稲葉:それもありますね。あと僕は男三兄弟で、家族に女性は母親しかいなくて、基本的に女性が分からなくて。けど、父親が「俺はいいから母ちゃんに配慮しろ」という考えで、そこは徹底的に教えられてきたので、女性には喜んでもらえることを考えて行動することが多いです。

――すてきですね。人はそれぞれ違いますが、思いやりを持ってお互いが歩み寄ることができたら、穏やかな関係を築くことができそうです。

稲葉:そう思います。大体の問題はコミュニケーション不足が多いですよね。男女の関係でなくてもそれは大事だし、この作品ではそうした部分を感じられるかなと思います。

――田中さんはご一緒されてどんな印象を受けましたか? 意外な一面はありましたか?

稲葉:ご自身で設定されるハードルが高く、すごくかっこいい俳優さんだと思いました。僕はみな実さんと出会って、「かっこいい」という感想を抱くとは思ってなかったんです。だけど、心遣いがすごく、面倒見の良さや人情味がにじみ出ていて、すごく好きになりましたし、そういう“すてきさ”は意外でした。また、現場の雰囲気もすごくよくしてくださって。僕の方が経験した現場数が多かったりもするので、現場では「待ち時間は何してるの?」など、いろいろ聞いてくださることも多かったです。コミュニケーション能力がすごく高い方で、ご一緒している時間は面白かったし、楽しかったですね。

●視野を広げて、深息吸して生きていきたい

――本作では「結婚」が1つのキーワードですが、結婚に対してどういうイメージを持たれていますか?

稲葉:僕は兄2人をはじめ、いとこが自分の上だけで10人以上はいて。
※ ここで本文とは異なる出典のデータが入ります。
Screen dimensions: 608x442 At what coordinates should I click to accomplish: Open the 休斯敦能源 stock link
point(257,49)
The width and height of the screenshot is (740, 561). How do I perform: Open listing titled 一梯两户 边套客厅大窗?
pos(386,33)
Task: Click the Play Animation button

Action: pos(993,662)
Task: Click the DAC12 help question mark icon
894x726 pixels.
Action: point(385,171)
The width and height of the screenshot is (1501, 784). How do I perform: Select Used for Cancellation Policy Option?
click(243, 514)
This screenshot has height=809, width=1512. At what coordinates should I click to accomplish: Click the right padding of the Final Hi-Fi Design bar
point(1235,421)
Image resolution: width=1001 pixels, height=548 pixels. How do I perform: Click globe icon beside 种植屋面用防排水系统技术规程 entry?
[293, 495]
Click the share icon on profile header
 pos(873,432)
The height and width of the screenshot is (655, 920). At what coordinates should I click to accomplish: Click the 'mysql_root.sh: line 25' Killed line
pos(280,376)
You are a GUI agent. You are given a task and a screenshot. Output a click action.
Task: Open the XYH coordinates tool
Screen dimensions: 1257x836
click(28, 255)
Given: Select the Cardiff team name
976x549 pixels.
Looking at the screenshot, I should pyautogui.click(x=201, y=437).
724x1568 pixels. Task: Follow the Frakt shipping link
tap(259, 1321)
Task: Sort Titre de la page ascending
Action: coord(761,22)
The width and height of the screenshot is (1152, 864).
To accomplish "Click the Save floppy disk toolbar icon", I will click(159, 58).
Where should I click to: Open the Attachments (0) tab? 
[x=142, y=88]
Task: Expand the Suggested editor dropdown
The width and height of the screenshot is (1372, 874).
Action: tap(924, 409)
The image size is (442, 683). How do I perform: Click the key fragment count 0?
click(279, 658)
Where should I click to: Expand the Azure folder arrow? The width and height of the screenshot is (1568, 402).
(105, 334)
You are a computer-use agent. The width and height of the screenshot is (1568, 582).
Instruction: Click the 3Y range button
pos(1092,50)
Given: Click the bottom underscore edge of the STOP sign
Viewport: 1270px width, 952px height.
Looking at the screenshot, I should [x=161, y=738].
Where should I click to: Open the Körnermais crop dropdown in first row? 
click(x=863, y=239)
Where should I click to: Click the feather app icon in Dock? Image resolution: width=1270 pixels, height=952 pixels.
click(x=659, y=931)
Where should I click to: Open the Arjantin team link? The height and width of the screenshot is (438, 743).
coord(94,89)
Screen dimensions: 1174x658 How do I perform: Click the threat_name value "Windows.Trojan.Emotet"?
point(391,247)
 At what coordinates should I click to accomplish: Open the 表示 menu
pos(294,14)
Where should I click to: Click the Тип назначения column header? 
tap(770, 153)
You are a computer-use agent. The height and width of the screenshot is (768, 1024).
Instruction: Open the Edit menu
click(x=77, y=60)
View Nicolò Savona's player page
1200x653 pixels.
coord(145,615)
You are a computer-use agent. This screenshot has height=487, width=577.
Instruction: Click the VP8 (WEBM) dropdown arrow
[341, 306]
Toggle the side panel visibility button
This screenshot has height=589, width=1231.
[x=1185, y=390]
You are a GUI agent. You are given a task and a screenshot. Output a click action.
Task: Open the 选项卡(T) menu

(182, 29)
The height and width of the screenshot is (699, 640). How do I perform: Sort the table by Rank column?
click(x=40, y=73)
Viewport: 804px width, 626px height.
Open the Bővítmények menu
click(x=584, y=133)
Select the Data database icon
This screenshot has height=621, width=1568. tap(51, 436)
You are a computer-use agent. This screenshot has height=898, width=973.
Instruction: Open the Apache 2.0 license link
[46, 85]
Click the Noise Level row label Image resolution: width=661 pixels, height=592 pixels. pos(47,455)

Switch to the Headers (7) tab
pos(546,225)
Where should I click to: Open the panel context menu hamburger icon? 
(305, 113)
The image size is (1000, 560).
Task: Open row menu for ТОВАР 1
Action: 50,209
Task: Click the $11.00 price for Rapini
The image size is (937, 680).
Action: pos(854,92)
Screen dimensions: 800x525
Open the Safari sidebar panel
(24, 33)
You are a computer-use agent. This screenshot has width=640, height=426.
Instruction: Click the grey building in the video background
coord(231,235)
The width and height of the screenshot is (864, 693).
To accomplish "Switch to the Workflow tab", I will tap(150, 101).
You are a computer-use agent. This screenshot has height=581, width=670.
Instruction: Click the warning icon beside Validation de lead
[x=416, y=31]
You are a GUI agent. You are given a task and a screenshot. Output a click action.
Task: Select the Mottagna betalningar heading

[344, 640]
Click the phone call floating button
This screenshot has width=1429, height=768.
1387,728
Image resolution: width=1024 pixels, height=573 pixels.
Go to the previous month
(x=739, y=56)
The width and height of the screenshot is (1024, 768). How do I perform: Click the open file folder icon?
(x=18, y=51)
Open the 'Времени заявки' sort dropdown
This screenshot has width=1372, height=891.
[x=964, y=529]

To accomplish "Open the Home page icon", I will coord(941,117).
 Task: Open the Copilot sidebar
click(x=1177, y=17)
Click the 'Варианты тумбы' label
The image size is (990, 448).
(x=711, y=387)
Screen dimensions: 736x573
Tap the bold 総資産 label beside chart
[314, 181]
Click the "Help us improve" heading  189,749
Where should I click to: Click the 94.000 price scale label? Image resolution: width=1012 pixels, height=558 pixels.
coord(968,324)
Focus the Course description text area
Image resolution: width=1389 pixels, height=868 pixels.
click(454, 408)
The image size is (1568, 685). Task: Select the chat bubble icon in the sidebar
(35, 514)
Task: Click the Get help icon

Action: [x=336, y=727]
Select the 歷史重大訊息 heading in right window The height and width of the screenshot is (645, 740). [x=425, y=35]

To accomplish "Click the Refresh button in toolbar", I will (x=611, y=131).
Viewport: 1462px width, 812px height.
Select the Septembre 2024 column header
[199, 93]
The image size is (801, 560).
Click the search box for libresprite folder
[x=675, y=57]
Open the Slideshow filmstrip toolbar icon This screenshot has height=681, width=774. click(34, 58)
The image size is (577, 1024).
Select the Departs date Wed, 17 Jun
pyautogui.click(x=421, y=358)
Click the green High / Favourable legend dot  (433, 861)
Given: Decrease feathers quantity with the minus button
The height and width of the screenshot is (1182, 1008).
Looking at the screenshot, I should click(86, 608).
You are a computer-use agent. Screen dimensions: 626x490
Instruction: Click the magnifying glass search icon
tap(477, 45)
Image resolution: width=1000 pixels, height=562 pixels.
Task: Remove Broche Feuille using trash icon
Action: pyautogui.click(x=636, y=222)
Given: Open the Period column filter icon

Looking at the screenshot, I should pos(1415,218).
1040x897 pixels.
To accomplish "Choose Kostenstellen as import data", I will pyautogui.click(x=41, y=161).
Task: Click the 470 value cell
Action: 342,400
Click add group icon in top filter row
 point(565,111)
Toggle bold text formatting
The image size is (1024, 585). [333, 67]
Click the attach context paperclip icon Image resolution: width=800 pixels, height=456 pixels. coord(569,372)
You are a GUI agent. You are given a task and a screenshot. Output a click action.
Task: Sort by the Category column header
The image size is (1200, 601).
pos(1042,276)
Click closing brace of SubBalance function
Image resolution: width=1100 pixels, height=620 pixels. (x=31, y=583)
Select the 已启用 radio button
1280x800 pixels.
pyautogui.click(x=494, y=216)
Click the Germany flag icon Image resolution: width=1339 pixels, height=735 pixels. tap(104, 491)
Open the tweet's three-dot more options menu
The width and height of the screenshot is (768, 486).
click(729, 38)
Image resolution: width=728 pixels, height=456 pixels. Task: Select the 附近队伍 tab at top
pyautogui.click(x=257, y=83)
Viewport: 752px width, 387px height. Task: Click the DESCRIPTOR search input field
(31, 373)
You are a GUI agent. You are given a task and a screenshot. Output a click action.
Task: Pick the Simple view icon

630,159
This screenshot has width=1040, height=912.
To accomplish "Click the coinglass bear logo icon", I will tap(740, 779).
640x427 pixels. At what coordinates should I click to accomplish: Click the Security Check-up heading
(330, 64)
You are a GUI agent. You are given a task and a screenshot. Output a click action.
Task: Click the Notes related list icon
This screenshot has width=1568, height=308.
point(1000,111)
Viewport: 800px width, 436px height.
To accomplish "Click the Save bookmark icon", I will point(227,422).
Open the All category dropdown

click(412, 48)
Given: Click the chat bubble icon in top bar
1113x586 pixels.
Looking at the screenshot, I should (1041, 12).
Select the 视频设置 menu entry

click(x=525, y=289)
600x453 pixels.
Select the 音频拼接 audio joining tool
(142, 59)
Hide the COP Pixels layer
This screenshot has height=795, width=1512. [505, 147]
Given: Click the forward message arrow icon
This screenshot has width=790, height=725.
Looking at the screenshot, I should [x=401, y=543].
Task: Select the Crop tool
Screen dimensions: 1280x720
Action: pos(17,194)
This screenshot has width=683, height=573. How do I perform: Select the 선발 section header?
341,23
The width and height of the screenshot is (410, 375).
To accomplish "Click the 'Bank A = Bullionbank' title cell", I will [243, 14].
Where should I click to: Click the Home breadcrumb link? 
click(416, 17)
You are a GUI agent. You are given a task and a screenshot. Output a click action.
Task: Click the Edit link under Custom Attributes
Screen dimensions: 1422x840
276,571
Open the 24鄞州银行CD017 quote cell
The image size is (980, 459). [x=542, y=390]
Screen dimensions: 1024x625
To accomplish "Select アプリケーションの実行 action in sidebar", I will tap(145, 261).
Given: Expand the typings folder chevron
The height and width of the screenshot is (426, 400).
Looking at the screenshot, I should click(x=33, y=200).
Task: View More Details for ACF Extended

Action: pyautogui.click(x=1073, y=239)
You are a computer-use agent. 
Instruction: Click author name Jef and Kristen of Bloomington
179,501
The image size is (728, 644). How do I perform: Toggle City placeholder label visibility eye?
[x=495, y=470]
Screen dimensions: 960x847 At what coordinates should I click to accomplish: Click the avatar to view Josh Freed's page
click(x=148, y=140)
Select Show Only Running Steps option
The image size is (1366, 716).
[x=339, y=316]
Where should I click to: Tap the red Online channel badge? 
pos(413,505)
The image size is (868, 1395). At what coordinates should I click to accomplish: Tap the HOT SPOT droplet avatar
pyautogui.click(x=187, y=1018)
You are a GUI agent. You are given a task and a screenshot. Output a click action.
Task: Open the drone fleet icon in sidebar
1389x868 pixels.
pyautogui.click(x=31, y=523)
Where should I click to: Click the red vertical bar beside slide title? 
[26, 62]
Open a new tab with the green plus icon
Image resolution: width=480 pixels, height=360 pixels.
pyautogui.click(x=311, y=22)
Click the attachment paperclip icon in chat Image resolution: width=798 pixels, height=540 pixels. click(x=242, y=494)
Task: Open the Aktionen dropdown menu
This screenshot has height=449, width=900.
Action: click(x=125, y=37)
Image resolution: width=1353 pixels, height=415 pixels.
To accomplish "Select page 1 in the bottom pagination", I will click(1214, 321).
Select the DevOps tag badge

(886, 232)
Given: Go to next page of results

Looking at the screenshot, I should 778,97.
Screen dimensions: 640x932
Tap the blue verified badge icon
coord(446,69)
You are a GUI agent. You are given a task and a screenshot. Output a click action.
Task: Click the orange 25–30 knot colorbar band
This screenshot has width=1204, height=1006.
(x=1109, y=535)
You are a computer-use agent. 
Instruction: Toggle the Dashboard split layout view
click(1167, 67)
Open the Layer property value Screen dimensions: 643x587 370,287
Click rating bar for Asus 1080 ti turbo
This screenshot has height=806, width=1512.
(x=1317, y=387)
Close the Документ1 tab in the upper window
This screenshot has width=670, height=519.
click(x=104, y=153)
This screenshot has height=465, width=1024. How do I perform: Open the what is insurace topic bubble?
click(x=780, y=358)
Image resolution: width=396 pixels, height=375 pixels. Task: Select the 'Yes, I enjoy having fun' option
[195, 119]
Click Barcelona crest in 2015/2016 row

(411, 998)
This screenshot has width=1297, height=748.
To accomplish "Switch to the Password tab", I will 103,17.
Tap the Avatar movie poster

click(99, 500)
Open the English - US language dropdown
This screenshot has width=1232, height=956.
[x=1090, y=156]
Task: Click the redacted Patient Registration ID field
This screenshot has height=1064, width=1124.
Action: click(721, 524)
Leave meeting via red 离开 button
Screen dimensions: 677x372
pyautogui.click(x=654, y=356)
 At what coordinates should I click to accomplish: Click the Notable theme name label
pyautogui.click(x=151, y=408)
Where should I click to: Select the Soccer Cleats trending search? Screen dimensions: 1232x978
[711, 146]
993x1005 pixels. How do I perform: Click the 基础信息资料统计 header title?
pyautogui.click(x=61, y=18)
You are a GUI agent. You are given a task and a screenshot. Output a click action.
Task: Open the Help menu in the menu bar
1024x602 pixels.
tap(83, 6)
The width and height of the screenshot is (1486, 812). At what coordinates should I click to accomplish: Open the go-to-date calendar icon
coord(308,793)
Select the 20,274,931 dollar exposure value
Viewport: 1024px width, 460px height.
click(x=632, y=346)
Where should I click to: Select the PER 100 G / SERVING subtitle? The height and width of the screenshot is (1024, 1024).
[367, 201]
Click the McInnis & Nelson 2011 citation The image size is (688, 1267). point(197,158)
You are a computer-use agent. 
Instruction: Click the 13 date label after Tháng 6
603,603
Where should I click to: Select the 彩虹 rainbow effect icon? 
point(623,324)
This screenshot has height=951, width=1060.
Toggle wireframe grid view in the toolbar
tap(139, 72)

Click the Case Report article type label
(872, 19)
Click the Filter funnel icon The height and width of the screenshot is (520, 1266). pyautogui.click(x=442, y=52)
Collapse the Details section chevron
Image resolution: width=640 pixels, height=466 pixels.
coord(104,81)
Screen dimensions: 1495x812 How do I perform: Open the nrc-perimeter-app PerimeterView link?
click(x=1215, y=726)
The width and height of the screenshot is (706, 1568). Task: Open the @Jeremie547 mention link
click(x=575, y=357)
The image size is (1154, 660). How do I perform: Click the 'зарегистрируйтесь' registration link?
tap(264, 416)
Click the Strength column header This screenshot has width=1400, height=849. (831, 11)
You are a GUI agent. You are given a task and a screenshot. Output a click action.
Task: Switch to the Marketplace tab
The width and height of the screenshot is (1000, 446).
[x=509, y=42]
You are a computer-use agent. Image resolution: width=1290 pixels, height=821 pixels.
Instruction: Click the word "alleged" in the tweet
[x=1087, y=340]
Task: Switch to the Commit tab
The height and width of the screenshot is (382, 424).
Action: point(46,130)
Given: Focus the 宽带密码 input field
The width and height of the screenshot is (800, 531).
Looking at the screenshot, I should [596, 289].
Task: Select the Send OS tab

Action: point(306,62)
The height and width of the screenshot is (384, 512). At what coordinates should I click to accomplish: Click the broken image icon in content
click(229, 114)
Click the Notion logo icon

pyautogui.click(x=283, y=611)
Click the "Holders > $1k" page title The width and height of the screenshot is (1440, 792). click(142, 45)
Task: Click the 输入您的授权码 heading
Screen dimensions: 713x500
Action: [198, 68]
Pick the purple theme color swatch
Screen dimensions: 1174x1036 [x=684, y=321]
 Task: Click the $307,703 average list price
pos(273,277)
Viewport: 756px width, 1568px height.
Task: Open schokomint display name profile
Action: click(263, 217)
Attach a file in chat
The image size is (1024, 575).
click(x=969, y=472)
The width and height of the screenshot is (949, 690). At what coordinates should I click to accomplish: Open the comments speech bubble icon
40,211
みんな早いタイミングで結婚したので小さい頃から結婚式に行くことが多く、結婚は早くするものと漠然と思っていました。ですが、兄2人が結婚して子どもが生まれて親が孫の顔を見られたことで、僕にかかる圧がなくなった気がして、今はゆるく捉えています。家族と仲良くできる人とご縁があったらうれしいですね。

――この作品で結婚観は変わりましたか?

稲葉:実は僕の中では変化はなく、漠然としています。僕が響いたのは結婚観よりも人生観。やっぱり信頼した人でも、なかなかうまくいかないこともあるんだなと。自分が疎ましく思う人、それこそ家族だったりもしますが、そういう存在が本当に大事だと感じました。自分の足で歩いて行かないといけないけど、寄りかかることは何も恥ずかしいことではなくて。もう少し視野を広げて、深息吸して生きていきたいです。

――見る人によって、いろんな考え方や見方ができそうな作品ですよね。
 
稲葉:そうですね。男としては、こういうことは言わないようにしようとか思うかも。試写会を観た男性の感想で「勉強になる」という言葉があったので、そういう気付きを与えられたのなら、公平を演じて良かったと思います。みんな不用意に人を傷つけてしまうことはある、ということを肝に銘じなければいけないですよね。息が詰まる時代ですが、観終わった時にはそれがちょっと抜けて、見る前よりも少し深く呼吸ができるような作品なので、ぜひご覧ください。(取材・文:高山美穂 写真:高野広美)

 映画『ずっと独身でいるつもり?』は公開中。